Due to a lack of published pharmacokinetic (PK) and/or pharmacodynamic (PD) data, decision-making surrounding appropriate dosing of cannabis used for medical purposes is limited. This multiple-dose study evaluated the safety, tolerability, PK, and PD of Spectrum Yellow oil [20 mg/mL cannabidiol (CBD)/<1 mg/mL ∆9-tetrahydrocannabinol (THC)]. Participants (N=43) were randomized to one of five groups: 120 mg CBD and 5.4 mg THC daily, 240 mg CBD and 10.8 mg THC daily, 360 mg CBD and 16.2 mg THC daily, 480 mg CBD and 21.6 mg THC daily, or placebo. Study medication was administered every 12 hours for seven consecutive days.
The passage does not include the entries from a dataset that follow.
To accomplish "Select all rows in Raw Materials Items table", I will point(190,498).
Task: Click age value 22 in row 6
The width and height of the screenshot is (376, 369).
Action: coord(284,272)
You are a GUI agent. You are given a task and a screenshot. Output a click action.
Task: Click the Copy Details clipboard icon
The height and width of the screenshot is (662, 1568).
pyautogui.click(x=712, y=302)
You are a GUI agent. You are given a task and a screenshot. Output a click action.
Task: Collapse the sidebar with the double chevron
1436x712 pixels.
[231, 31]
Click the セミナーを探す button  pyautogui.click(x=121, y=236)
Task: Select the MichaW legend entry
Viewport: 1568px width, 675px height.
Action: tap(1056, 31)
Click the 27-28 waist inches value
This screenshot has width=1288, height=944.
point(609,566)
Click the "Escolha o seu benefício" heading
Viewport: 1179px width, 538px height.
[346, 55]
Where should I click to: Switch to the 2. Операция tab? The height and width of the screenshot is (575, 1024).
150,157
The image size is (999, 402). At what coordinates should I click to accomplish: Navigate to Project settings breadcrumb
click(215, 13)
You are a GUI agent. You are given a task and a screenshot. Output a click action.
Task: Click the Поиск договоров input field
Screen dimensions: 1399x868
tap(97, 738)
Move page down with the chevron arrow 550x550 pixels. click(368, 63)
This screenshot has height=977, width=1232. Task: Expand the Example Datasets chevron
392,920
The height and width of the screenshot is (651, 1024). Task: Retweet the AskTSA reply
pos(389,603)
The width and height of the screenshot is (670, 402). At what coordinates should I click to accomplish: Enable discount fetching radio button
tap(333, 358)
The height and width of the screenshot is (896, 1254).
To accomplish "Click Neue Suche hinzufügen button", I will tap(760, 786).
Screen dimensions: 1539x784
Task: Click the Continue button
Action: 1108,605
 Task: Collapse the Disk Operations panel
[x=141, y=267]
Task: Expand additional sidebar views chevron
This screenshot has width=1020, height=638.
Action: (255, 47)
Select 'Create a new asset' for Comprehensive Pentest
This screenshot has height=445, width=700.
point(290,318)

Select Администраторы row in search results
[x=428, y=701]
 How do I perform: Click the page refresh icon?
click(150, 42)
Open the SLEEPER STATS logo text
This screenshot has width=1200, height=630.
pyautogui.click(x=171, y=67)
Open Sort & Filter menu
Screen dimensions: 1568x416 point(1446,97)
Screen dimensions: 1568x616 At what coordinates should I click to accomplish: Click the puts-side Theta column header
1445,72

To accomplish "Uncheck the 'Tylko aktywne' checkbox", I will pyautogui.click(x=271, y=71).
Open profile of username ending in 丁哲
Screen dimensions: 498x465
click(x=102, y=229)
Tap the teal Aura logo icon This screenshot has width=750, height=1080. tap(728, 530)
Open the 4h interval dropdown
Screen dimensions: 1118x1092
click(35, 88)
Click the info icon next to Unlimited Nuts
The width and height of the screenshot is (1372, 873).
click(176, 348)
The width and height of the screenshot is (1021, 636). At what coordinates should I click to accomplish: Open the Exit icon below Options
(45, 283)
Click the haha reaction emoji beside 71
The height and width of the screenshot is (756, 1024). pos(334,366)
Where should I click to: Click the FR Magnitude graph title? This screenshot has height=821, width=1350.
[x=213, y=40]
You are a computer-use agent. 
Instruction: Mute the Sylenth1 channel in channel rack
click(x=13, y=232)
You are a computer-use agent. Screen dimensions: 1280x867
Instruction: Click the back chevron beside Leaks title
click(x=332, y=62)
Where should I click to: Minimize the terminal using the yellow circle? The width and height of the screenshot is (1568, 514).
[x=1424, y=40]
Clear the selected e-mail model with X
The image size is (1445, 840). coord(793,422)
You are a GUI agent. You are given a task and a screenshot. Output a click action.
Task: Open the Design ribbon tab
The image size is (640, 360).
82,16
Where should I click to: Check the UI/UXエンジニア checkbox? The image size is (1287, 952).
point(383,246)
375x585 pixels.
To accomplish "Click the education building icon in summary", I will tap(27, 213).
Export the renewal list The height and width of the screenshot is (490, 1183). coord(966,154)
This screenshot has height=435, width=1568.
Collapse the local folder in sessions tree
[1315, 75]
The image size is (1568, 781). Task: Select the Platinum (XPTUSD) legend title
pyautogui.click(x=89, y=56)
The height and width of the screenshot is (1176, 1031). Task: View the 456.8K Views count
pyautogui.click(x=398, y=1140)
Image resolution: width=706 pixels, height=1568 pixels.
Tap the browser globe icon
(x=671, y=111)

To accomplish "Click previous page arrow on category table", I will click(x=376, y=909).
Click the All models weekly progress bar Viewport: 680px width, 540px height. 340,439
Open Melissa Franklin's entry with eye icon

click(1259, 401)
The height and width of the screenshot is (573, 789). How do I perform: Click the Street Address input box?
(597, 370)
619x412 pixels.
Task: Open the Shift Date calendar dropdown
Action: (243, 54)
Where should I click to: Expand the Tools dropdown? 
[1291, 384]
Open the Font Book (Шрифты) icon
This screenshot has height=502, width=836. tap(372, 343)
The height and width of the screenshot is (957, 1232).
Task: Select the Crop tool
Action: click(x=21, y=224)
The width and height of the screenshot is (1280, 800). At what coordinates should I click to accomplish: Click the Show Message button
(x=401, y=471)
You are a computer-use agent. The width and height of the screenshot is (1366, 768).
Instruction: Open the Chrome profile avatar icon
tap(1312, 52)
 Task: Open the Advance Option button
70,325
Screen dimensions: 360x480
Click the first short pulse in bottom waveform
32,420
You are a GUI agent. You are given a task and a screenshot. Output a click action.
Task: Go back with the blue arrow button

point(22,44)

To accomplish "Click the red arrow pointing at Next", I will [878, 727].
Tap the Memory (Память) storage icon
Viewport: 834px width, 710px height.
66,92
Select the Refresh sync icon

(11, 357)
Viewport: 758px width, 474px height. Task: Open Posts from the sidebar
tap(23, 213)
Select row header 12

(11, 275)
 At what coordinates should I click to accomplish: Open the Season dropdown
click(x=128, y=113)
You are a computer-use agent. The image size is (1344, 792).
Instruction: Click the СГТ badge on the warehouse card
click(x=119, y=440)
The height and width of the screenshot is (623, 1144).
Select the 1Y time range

Treatment-emergent adverse events (TEAEs); plasma and urine concentrations of THC, CBD, and metabolites; and self-reported subjective effects were collected. Nearly all TEAEs (44/45) were of mild or moderate severity; none was serious. The highest incidence of TEAEs (67%) was in the two higher-dose treatment groups. The highest number of TEAEs (17/45) occurred on the first treatment day. Steady-state plasma CBD concentrations were reached by Day 7. On Day 7, CBD exposure showed dose-proportionality (AUC0-t slope=1.03 [0.70, 1.36], Cmax slope=0.92 [0.53, 1.31]). Most plasma THC concentrations were below the limit of quantification. Across Days 1 and 7, there were no consistent differences in subjective effects between placebo and active study medication. A prudent approach to improve tolerability with Spectrum Yellow oil might involve initial doses no higher than 240 mg total CBD and 10.8 mg total THC daily in divided doses, with titration upwards over time as needed based on tolerability.